Tre gallerie e quattro viadotti «La variante distrugge Vasto»

L’Anas convoca la conferenza dei servizi sul progetto da 87 milioni di euro e con 9 chilometri di strada Dura reazione della giunta comunale che annuncia una serie di iniziative per contrastare l’opera
VASTO. Tre gallerie e quattro viadotti da località Trave alla stazione ferroviaria di San Salvo, per una lunghezza di nove chilometri e per un costo di 87 milioni di euro. È il progetto di “mini-variante” alla Statale 16 proposto dall’Anas, sul quale è stata convocata una conferenza di servizi negli uffici regionali di Pescara per il 6 aprile prossimo alle 10.30. Le reazioni non si sono fatte attendere. Il sindaco Francesco Menna, appena ricevuta la comunicazione, ha indetto una conferenza stampa e ha annunciato una serie di iniziative per contrastare in ogni sede il progetto, tra cui la convocazione urgente dell’assemblea civica, radunando ieri nell’aula consiliare gli assessori Felicia Fioravante, Carlo Della Penna, Paola Cianci, Anna Bosco, Nicola Della Gatta e Alessandro D’Elisa, il consigliere regionale Pietro Smargiassi, il presidente dell’assemblea civica Marco Marchesani e alcuni residenti di Fonte Ioanna che nei mesi scorsi hanno dato l’allarme sulle indagini geognostiche commissionate dall’Anas lungo il versante orientale della città.
IL SINDACO MENNA«Faremo di tutto per opporci», attacca il primo cittadino, «non siamo contrari solo perché è un progetto molto impattante dal punto di vista ambientale, non ci va giù neanche il metodo utilizzato. Non è stato oggetto di dialogo e di dibattito pubblico. Faremo una grande battaglia, chiamando a raccolta tutte le forze politiche della città, i consiglieri regionali e i parlamentari del territorio. Fare ponti e gallerie e spendere tutti quei soldi per tentare di risolvere un problema che abbiamo per tre mesi l’anno è assurdo. La cosa grave è che hanno chiesto una conferenza semplificata, cioè una procedura accelerata, che bypassa la politica e il confronto. Abbiamo subito dato incarico all’avvocatura per contrastare il progetto e convocheremo un consiglio comunale».

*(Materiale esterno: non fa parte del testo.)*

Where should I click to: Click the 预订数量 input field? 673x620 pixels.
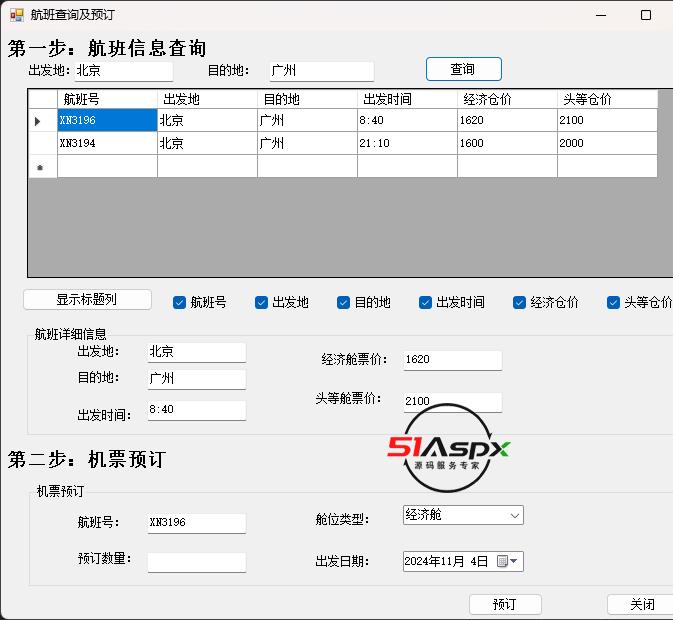196,562
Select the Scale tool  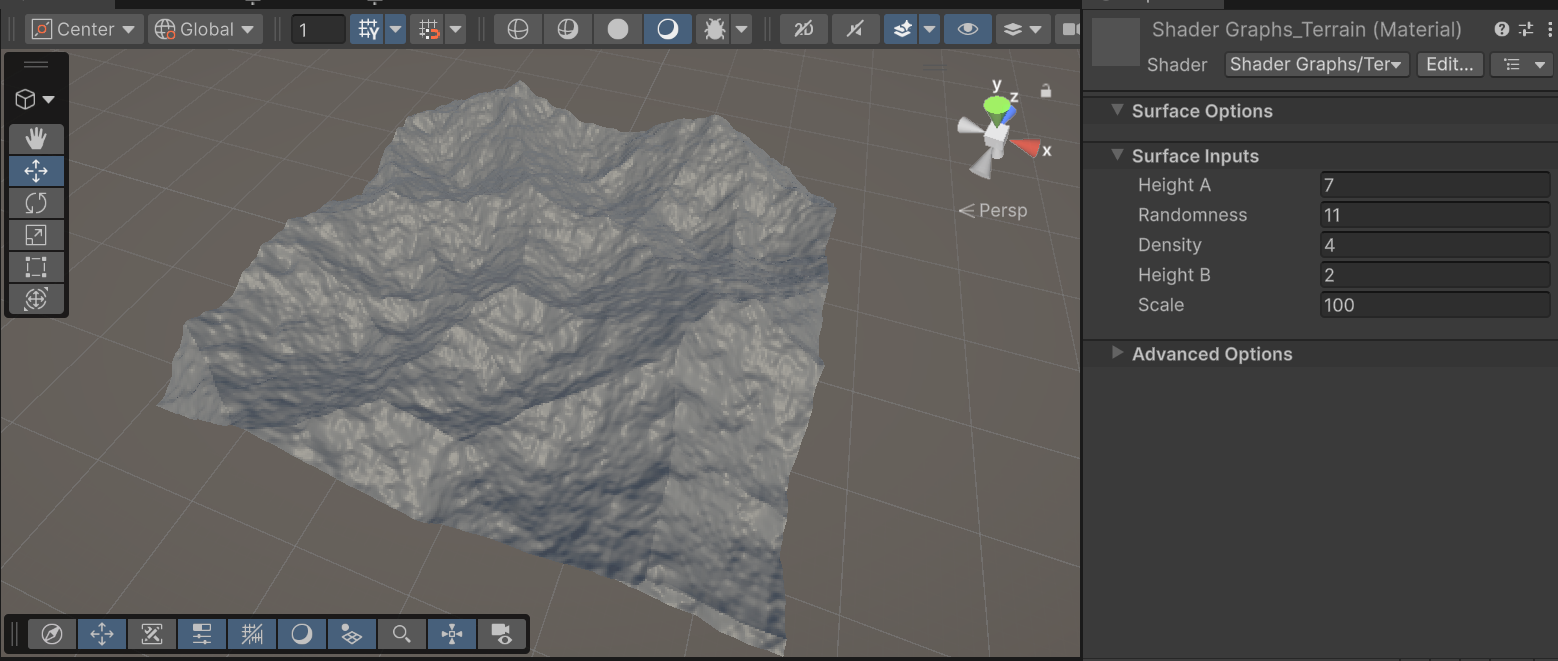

IL CONSIGLIERE SMARGIASSI«È un progetto impattante dal punto di vista ambientale, economico e paesaggistico e non risolve il problema», dice l’esponente in Regione del M5S, «sono profondamente contrario a quest’opera, inutile costosa e che ha il grave dolo di deturpare l’assetto paesaggistico di Vasto. Non possiamo spendere 100 milioni di euro per saltare circa 9 chilometri di Statale 16, devastando addirittura il territorio con la costruzione di gallerie, cavalcavia e ponti, proprio sotto la balconata storica di Vasto. Senza contare i pericoli per il rischio idrogeologico. Un’opera inutile, costosa e che non porterà nessun beneficio al luogo. È inaccettabile che non si sia tenuto conto in nessun modo del parere della cittadinanza», continua Smargiassi, «se ci fosse stato un referendum sono certo che i cittadini avrebbero espresso un parere negativo al 100%. Bisogna mettere in campo tutto quanto necessario a tutelare la città con un impegno comune e senza distinzione di colore politico. Dal canto mio presenterò una mozione in consiglio regionale chiedendo l’impegno della Regione a esprimere parere negativo su quest’opera folle».
I TECNICI COMUNALIÈ stato l’ingegner Luca Giammichele, del settore lavori pubblici del Comune a spiegare il progetto. «L’innesto della mini-variante è su via Trave (località della costa, ndc)», spiega il tecnico, «attraversa l’abitato di Vasto Marina e arriva fino alla stazione ferroviaria di San Salvo, attraversando un territorio classificato zona gialla e zona rossa, cioè ad elevato dissesto idrogeologico. Sono previste tre gallerie e 4 viadotti. Le soluzioni alternative ci sono».